Annemi özlüyordum. Anneme sarılmak ve kokusunu içime çekmek istiyordum. Altın sarısı saçlarını taramak ve sürekli ona ne kadar güzel olduğunu fısıldamak. Ama yapamıyordum ve sırf bunu yapabilmek için ölümü arzuladığımı hatırlıyordum.

Başımı Balamir'in omuzundan kaldırdım ve diğerlerine baktım. Kendime geldiğimde üzerimde bir gömlek vardı, Kaya'nın üzerindeki gömleği çıkardığını ve üzerimi örttüğünü hayal meyal hatırlıyordum. Kaya'nın bu hamleyi yapmasına yüklediğim tek anlam sadece ikimizin üzerinde gömlek olmasıydı. Diğerleri hala kendi kıyafetleriyleydi.

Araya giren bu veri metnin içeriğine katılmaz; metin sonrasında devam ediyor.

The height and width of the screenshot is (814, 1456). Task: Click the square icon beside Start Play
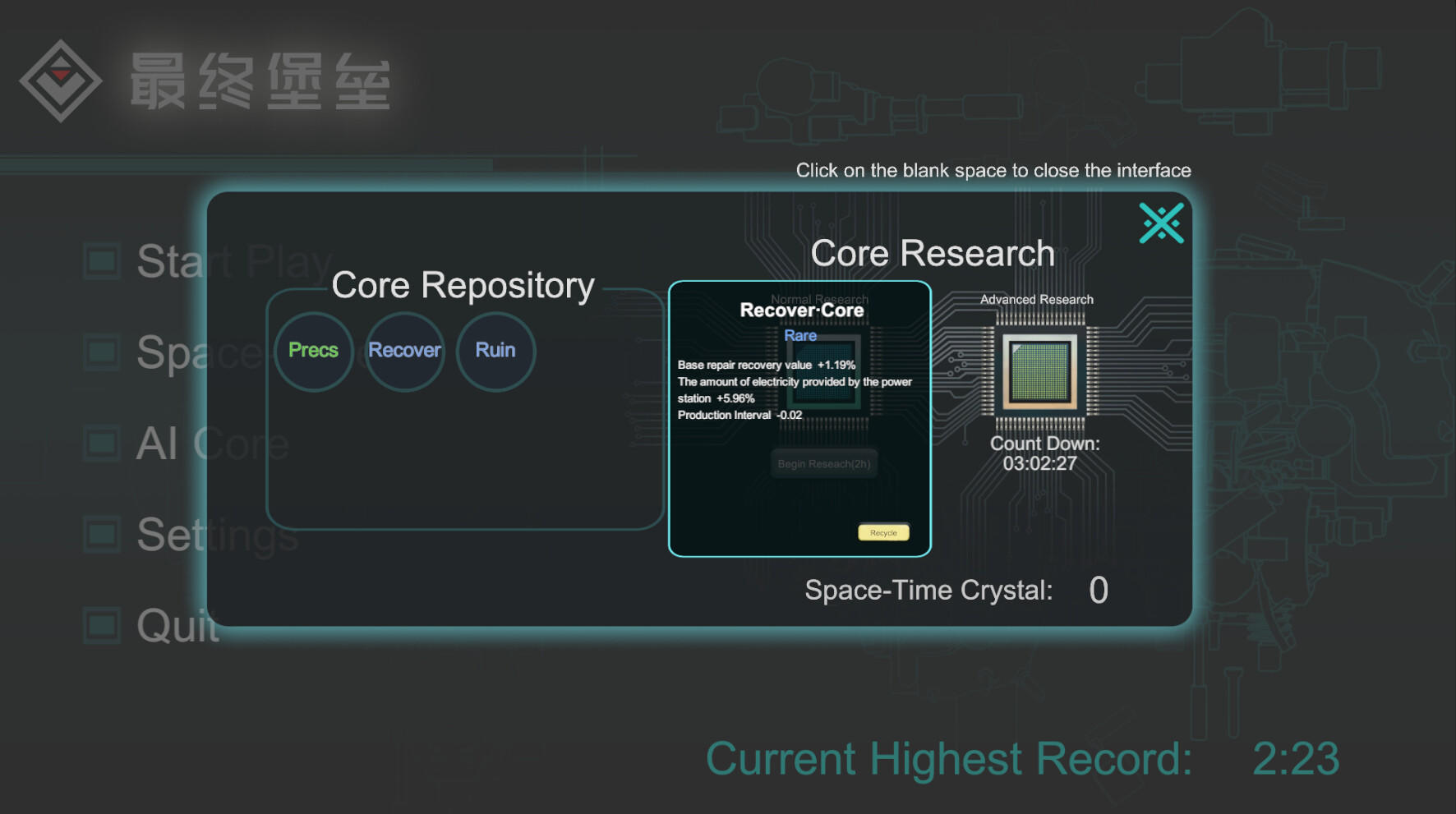[102, 261]
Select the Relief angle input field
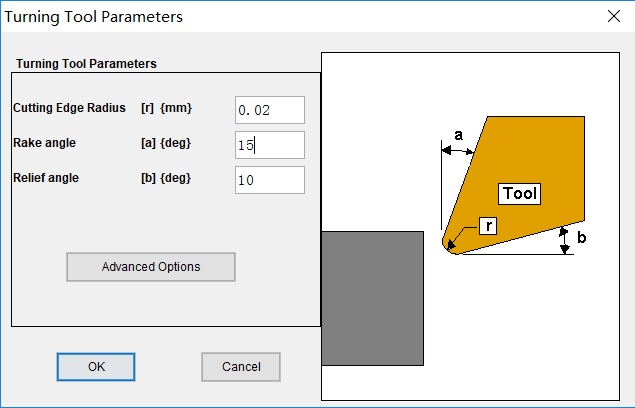 pos(269,180)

Meriç dikkatle bana bakıyordu, olayları ve Ka ile konuşmalarımı anlattıktan sonra onları yorum yapmamaları konusunda uyarmıştım. Fakat onlara bahsetmediğim iki konu vardı. Birincisi ufuktan doğan güneşin asıl anlamıydı, diğeri ise Balamir'i önceden tanıdığımdı.

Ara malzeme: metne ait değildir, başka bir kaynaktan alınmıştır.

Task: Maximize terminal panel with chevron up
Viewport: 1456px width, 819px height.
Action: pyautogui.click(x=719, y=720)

Ufuktan doğan güneşten az sonra bahsedecektim ama Balamir'i önceden gördüğümü asla anlatmayacaktım. Bunu itiraf eden ilk kişi Balamir olmalıydı. Ayrıca Kaya ve Balamir arasında geçen konuşmaya şahit olduğumu da söylememiştim. Kaya'nın davranışlarını ve Balamir ile birbirimizi daha önce gördüğümüzü bilip bilmediğini tartacaktım.

"Neden öyle bakıyorsun?" Diye mırıldandım Meriç'e bakarak. Uyanık olduğumu fark eden Balamir, çenesini yasladığı başımdan kaldırdım ve saçlarımda dolaşan elini çekti. "Uyanık mıydın?" Diye sordu ardından.

Başımı olumlu anlamda sallarken bakışlarım hala Meriç'teydi. "Kızgınım çünkü." Dedi kendini zor tutuyormuş gibi. "Şu haline bak. Hepsi bizim yüzümüzden, Balamir planı onaylamadığında onu dinlemeliydik."

"Olan oldu artık," diye mırıldandım bakışlarımı yere indirirken. "Banyoda da kamera varmış."

"Her yere baktım." Dedi Meriç. "Bu nasıl mümkün olabilir ki? İmkânsız."

"Değil işte Meriç," dedim isyankâr bir tavırla. "Kamera olmasa planı nereden bilsin?"

"O da doğru," diye yanıtladı beni. "Sapık pezevenk."